Era sábado a noite, quando novos convidados chegaram, estranhei: música baixa, pessoas conversando, risos, bebidas, buffet. Eu não me lembrava de nenhum aniversário, entrei em casa estranhando uma festa repentina, balões brancos, nome bem vindo em painel, pessoas dispersas, cumprimentei a todos, com a desculpa de tomar um banho após um sábado cheio.

Fui para o quarto, arrumava o meu material, quando a minha tia chegou. Helena não era minha tia de sangue, mas não me lembrava de um único acontecimento em nossas vidas em que ela não estivesse presente, com seu sorriso sincero e olhos atentos.

— Como você cresceu, menina! — disse, me abraçando forte. — Está linda!

Conversamos no meu quarto. Falei sobre os estudos, o estágio. Tentei ignorar o que realmente queria dizer.

— E como está a gravidez da sua mãe? — ela perguntou, como se fosse algo óbvio.

Meu corpo congelou.

— O quê?

— Ah... ela não te contou? Achei que já soubesse...

Levantei num pulo. Saí em disparada até a sala. Minha mãe estava cercada de convidados. Sentada no colo de Marcelo, uma taça de suco na mão, sorria enquanto os amigos a parabenizavam.

Grávida.

Dele.

Tudo fez sentido. Os toques. Os sorrisos. A aproximação forçada. E ela... ela escolheu ignorar.

Após a saída dos convidados, fui até seu quarto. Marcelo ainda estava ocupado liberando o pessoal do buffet.

Bati na porta devagar.

— Mãe, a gente precisa conversar. 

Ela me lançou um olhar feliz. 

— O que foi agora, Maria Vitória? Veio me dar os parabéns? — Abriu os braços, mas eu neguei.

Engoli em seco. Sim, eu estava frustrada. Ela grávida. E eu, a última a saber. Mas algo muito pior me incomodava. — Ihh lá vem você com as suas crises. — Reclamou.

Entrei em seu quarto, fechando a porta atrás de mim.

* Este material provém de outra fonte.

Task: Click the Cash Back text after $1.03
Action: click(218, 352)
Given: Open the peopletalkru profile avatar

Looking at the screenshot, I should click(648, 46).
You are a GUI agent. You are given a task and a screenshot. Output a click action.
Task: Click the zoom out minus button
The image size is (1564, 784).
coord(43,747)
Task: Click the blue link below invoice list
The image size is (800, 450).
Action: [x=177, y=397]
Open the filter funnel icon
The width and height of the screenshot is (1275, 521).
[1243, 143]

— Não é crise. É sério. É sobre o Marcelo.

Ela soltou um suspiro.

— O que tem ele? Fez alguma coisa que você não gostou de novo? Porque, sinceramente, eu já tô cansada desse seu drama com ele.

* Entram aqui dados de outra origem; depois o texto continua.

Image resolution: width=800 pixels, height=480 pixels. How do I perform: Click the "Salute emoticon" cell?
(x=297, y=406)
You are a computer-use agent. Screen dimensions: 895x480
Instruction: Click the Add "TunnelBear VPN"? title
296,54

— Ele me beijou. À força. Aqui em casa. — falei, olhando nos olhos dela.

Ela se calou por um segundo. Depois riu, nervosa.

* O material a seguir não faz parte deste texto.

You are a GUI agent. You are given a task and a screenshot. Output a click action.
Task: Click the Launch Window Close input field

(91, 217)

— Você só pode estar brincando.

Neguei com a cabeça.

— Eu não tô brincando. Ele aproveitou que você estava na piscina, veio até meu quarto... e me... me beijou. Eu empurrei, gritei com ele. Fiquei com nojo, mãe.

Ela me encarava de volta, erguendo o dedo indicador com o anel dourado com um desenho de nó, destacado. 

— Peraí. Você tá me dizendo que o Marcelo, meu namorado, tentou te forçar? Que tipo de coisa absurda é essa, Maria Vitória?

Era doloroso dizer. Principalmente para alguém que não parecia afim de acreditar.

— A verdade. Ele passou dos limites, mãe! E eu tô te contando porque você precisa saber com quem tá dormindo!

— Ou você quer que eu brigue com ele por tua causa, é isso? Tá com ciúmes porque ele me trata bem? Porque finalmente tenho alguém que me valoriza?

— Ciúmes?! Eu tô tentando me proteger! E proteger você também! Ele é um abusador!

Ela ergueu a mão, pedindo silêncio.

— CHEGA! Eu conheço o Marcelo! Ele nunca faria isso. Você deve ter entendido errado ou... tá inventando tudo pra me deixar sozinha de novo. Você sempre odiou quando eu tô feliz!

Comecei a chorar. A voz já embargada.

— Você tá me chamando de mentirosa?

Ela sentou na cama e me puxou pela mão.

— Tô dizendo que talvez esteja confundindo as coisas. Você sempre foi carente, sempre precisou de atenção. Vai ver se insinuou... vai ver ele entendeu errado.

Me afastei, em choque.

— Você não tem ideia do que tá dizendo. Eu... eu sou sua filha. E você prefere ele?

Os olhos dela marejaram de raiva e confusão.

— Eu prefiro a verdade. E até onde sei, o Marcelo nunca me deu motivos pra duvidar dele.

As palavras saíram num sussurro:  — Você acabou de escolher ele. Mesmo depois de tudo.

Ela se levantou, firme.

— Você tá inventando isso porque não aceita minha felicidade — disse, com os olhos cheios de mágoa. — Marcelo é o pai do meu filho. E você vai ter que aceitar isso, deve esta com ciumes porque não mais minha filha única. 

Ela não acreditou em mim.

Ninguém acreditou.

Arrumei uma mochila e saí. Fui para a casa da tia Helena, sem olhar para trás.